▸ Problem statement:
When you answer, restate the entries below without altering anything.

(Items listed in a dataset)
Content starts

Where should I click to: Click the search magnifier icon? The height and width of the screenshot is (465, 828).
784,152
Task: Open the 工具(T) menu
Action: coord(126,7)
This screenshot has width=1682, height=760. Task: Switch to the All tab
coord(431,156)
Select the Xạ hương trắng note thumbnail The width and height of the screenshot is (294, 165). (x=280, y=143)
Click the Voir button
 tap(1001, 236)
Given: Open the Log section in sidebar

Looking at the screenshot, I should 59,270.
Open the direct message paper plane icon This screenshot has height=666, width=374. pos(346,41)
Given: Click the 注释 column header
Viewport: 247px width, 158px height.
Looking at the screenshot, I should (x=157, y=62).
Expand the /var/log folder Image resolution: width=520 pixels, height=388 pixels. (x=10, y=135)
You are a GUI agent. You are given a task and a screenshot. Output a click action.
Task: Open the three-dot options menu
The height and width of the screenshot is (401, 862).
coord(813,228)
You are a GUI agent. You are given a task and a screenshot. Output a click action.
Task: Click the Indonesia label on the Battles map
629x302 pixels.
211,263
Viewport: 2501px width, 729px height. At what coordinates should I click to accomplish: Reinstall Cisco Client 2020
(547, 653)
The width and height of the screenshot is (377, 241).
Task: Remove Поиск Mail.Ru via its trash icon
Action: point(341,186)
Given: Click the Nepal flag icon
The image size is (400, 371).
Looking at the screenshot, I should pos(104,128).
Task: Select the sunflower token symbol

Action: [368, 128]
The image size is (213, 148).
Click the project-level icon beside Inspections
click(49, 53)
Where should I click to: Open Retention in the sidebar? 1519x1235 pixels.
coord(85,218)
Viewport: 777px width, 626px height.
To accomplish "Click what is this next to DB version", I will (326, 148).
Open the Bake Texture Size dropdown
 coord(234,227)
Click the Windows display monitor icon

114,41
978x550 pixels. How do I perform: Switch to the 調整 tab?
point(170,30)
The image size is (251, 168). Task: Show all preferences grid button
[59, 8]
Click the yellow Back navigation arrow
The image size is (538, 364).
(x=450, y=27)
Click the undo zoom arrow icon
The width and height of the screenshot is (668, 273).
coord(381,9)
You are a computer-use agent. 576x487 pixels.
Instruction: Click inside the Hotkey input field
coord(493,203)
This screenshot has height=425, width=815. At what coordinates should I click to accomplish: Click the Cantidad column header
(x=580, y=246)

Content ends

▸ Written response:
Where should I click to: Click the search magnifier icon? The height and width of the screenshot is (465, 828).
784,152
Task: Open the 工具(T) menu
Action: coord(126,7)
This screenshot has width=1682, height=760. Task: Switch to the All tab
coord(431,156)
Select the Xạ hương trắng note thumbnail The width and height of the screenshot is (294, 165). (x=280, y=143)
Click the Voir button
 tap(1001, 236)
Given: Open the Log section in sidebar

Looking at the screenshot, I should 59,270.
Open the direct message paper plane icon This screenshot has height=666, width=374. pos(346,41)
Given: Click the 注释 column header
Viewport: 247px width, 158px height.
Looking at the screenshot, I should (x=157, y=62).
Expand the /var/log folder Image resolution: width=520 pixels, height=388 pixels. (x=10, y=135)
You are a GUI agent. You are given a task and a screenshot. Output a click action.
Task: Open the three-dot options menu
The height and width of the screenshot is (401, 862).
coord(813,228)
You are a GUI agent. You are given a task and a screenshot. Output a click action.
Task: Click the Indonesia label on the Battles map
629x302 pixels.
211,263
Viewport: 2501px width, 729px height. At what coordinates should I click to accomplish: Reinstall Cisco Client 2020
(547, 653)
The width and height of the screenshot is (377, 241).
Task: Remove Поиск Mail.Ru via its trash icon
Action: point(341,186)
Given: Click the Nepal flag icon
The image size is (400, 371).
Looking at the screenshot, I should pos(104,128).
Task: Select the sunflower token symbol

Action: [368, 128]
The image size is (213, 148).
Click the project-level icon beside Inspections
click(49, 53)
Where should I click to: Open Retention in the sidebar? 1519x1235 pixels.
coord(85,218)
Viewport: 777px width, 626px height.
To accomplish "Click what is this next to DB version", I will (326, 148).
Open the Bake Texture Size dropdown
 coord(234,227)
Click the Windows display monitor icon

114,41
978x550 pixels. How do I perform: Switch to the 調整 tab?
point(170,30)
The image size is (251, 168). Task: Show all preferences grid button
[59, 8]
Click the yellow Back navigation arrow
The image size is (538, 364).
(x=450, y=27)
Click the undo zoom arrow icon
The width and height of the screenshot is (668, 273).
coord(381,9)
You are a computer-use agent. 576x487 pixels.
Instruction: Click inside the Hotkey input field
coord(493,203)
This screenshot has height=425, width=815. At what coordinates should I click to accomplish: Click the Cantidad column header
(x=580, y=246)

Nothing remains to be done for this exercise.